(Beginning of Passage for review)

How many times have you walked in a room to do something only to forget what it is you wanted to do? Imagine this happening every day, all the time. Imagine forgetting your loved ones names and faces. Alzheimer’s is a physical disease that affects the brain where over time proteins build up and form structures called “plaques” or “tangles which lead to the loss of connections between nerve cells and loss of brain tissue. It is a progressive disease which means over time more parts of the brain are damaged; more symptoms appear and become more severe. Symptoms of this disease are unique to each person. The earlier symptoms usually consist of short term memory lapses, such as: losing items like your keys, struggling to find the right word in conversations, forgetting someone’s name, getting lost in a familiar place, etc. Later symptoms may be language & speech problems, visual spatial problems (navigating stairs or parking the car), lack of coordination, and problems with concentration, planning, organizing, making decisions, solving problems, orientation and delusions. A change in mood (being anxious, irritable, depressed or aggression) can be seen as well.
For the most part, onset usually occurs with people over the age of 65, but anyone at any age can develop it. Women are two times more likely to be susceptible, but not sure why. Alzheimer’s is a complex disease with multiple risk factors. Some, like your age and genetics, are outside your control. However, there are 6 things you can do in your daily life that could keep your brain working longer and stronger. 1. Regular exercise: can reduce your risk 50 percent. Build muscle to pump up your brain and include balance and coordination exercises. Start out small and build yourself up. Always contact your physician before starting any exercise program. 2. Stay socially engaged: Human Beings are social creatures-we do not thrive in isolation. Develop new friendships by volunteering, join a social club/group, take classes, social media, etc. 3. Eat a healthy diet: cut down on sugar, enjoy a Mediterranean diet, avoid trans fats, get plenty of omega-3 fats, stock up on fruit & veggies, enjoy daily cups of green tea, and cook at home often. 4. Mentally stimulate yourself: learn something new, practice memorization, enjoy games/puzzles/riddles, etc. 5. Get quality sleep: the vast majority of adults need at least 8 hours of sleep per night. 6. Practice Stress Management: do daily relaxation exercises, breathe, nourish inner peace, have fun and keep your sense of humor. Other tips to reduce risks are: stop smoking, control blood pressure/cholesterol levels, watch your weight, and drink only in moderation.

(End of Passage for review)
(Beginning of Data listing)

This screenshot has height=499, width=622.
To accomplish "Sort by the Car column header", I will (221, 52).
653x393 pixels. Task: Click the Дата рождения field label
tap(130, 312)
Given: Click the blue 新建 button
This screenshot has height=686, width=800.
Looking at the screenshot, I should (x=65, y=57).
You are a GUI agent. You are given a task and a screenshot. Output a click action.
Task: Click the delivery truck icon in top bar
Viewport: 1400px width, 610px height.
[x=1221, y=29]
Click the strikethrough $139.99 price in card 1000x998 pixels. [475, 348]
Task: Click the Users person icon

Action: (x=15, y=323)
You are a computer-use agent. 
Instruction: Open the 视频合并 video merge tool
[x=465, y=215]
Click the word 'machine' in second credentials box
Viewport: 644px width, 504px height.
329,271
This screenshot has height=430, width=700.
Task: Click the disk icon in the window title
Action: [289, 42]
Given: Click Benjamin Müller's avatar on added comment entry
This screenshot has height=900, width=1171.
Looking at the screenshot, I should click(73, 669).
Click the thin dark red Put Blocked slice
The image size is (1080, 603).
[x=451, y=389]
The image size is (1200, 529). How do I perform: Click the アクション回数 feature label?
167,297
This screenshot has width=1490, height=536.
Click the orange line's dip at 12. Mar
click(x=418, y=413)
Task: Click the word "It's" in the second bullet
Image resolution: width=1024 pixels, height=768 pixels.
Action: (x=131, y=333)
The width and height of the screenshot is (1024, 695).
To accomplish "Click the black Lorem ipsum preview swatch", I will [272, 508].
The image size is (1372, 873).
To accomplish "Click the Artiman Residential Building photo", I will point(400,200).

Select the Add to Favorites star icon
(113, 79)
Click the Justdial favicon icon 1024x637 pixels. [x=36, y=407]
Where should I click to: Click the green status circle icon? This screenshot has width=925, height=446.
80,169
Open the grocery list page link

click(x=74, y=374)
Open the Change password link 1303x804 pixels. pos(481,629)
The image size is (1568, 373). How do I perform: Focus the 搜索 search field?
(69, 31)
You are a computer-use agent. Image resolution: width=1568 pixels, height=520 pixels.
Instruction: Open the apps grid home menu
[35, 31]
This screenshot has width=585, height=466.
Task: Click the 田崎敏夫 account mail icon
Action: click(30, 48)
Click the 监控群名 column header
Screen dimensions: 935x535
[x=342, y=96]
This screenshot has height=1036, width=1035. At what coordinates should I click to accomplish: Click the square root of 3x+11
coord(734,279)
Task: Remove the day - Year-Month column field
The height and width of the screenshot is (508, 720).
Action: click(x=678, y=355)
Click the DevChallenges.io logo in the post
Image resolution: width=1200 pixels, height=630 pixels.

(End of Data listing)

§ **Tasks to perform**:
[1] Answer from the Alzheimer's passage:
(a) What structures do proteins form as they build up in the brain?
(b) How much more likely are women than men to be susceptible?
(c) By how much can regular exercise reduce the risk?
[2] Go on with the Alzheimer's passage from its final sentence.
The items have no connection to the Alzheimer's passage.

§ **Your written answers**:
[1]
(a) Structures called "plaques" or "tangles."
(b) Two times more likely.
(c) By 50 percent.

[2]
Tips for dealing with the holiday and someone who has Alzheimer’s are: avoid wrapping gifts with bows and ties-simply add the gift to a bag, do not create an elaborate table setting-keep it simple, if staying w/ family-try to set up similar sleeping quarters (if there is alarm clock on a nightstand, recreate this as best you can, bring blankets and lamps that are part of a person’s nighttime ritual), maintain regular routine as much as possible, consider a holiday lunch or brunch to avoid evening confusion, and involve a person with memory loss in preparing food, decorating, wrapping packages. Hopefully someday there will be a cure for Alzheimer’s, but until then do everything you can to defend yourself. Don’t let it steal your memories, your abilities, and your life!